With these funds and funding from the Bill & Melinda Gates Foundation, our partner Shanghai Dahua Pharmaceutical Co. Ltd. (Dahua) achieved prequalification from the World Health Organization (WHO) in 2017 for its two-rod contraceptive implant, Levoplant — also referred to as Sino-implant (II). In 2018, Dahua announced an additional price reduction to US$6.90 per unit. In addition, DKT International became their global distributor and just over 1 million units were procured globally. By introducing competition into the contraceptive market, the product has also helped reduce the price of contraceptive implants overall.
FHI 360’s financial and program commitments to FP2020 are also reflected in our research and development of new contraceptive products, including biodegradable implants, longer-acting injectables, microneedle patches, and alternative copper IUD designs. FHI 360’s own resources are leveraged with funding from USAID, the Gates Foundation, and the National Institute of Child Health and Human Development.
FHI 360 is leading the LEAP LNG-IUS initiative, a project to generate evidence to determine if and how expanded access to the levonorgestrel- releasing intrauterine system (IUS) – also known as the hormonal IUS - could increase contraceptive use and continuation rates in sub-Saharan Africa. This Gates-funded project builds on previous FHI 360 research and advocacy to support the introduction of the hormonal IUS into FP2020 countries.
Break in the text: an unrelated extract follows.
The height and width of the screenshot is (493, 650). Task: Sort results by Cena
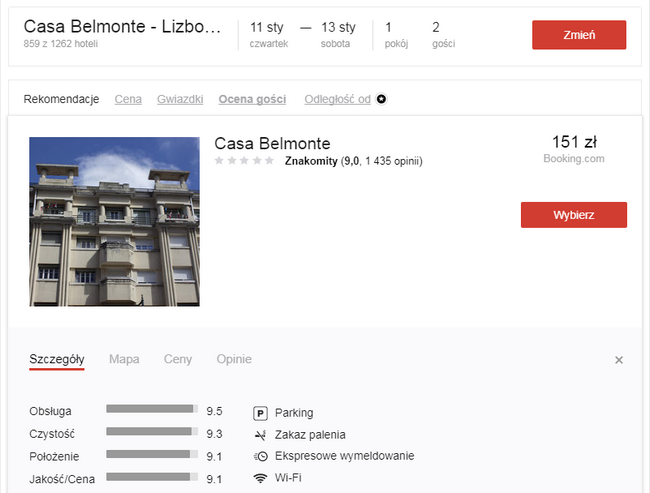128,99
FHI 360 continues to contribute towards its policy commitment with research, advocacy, and programming. As part of the consortium that led the Evidence for Contraceptive Options and HIV Outcomes (ECHO) Study, FHI 360 helped generate crucial data to address questions about the relationship between hormonal contraceptive use and the risk of HIV acquisition. The ECHO Study, which began in 2015, found no substantial difference in HIV risk among the 7,829 African women who were randomly assigned to use one of three methods of contraception: the progestin-only injectable depot-medroxyprogesterone acetate (DMPA-IM), a nonhormonal copper intrauterine device (copper IUD) and a progestin implant containing levonorgestrel (LNG implant). Results were published in The Lancet in 2019.
We also continue to support the generation of evidence on and advocacy for task-sharing for family planning. FHI 360 led the first randomized controlled trial of self-administration of subcutaneous DMPA (DMPA-SC). Results published in 2018 in Lancet Global Health showed that self-administration significantly increased contraceptive continuation rates. The study also demonstrated that community-based health workers can safely train women to self-inject DMPASC. This research was supported by USAID and the Children’s Investment Fund Foundation.
Our research and advocacy also contributed to the recent decision by the Ugandan National Drug Authority to allow private drug shops to administer injectable contraceptives.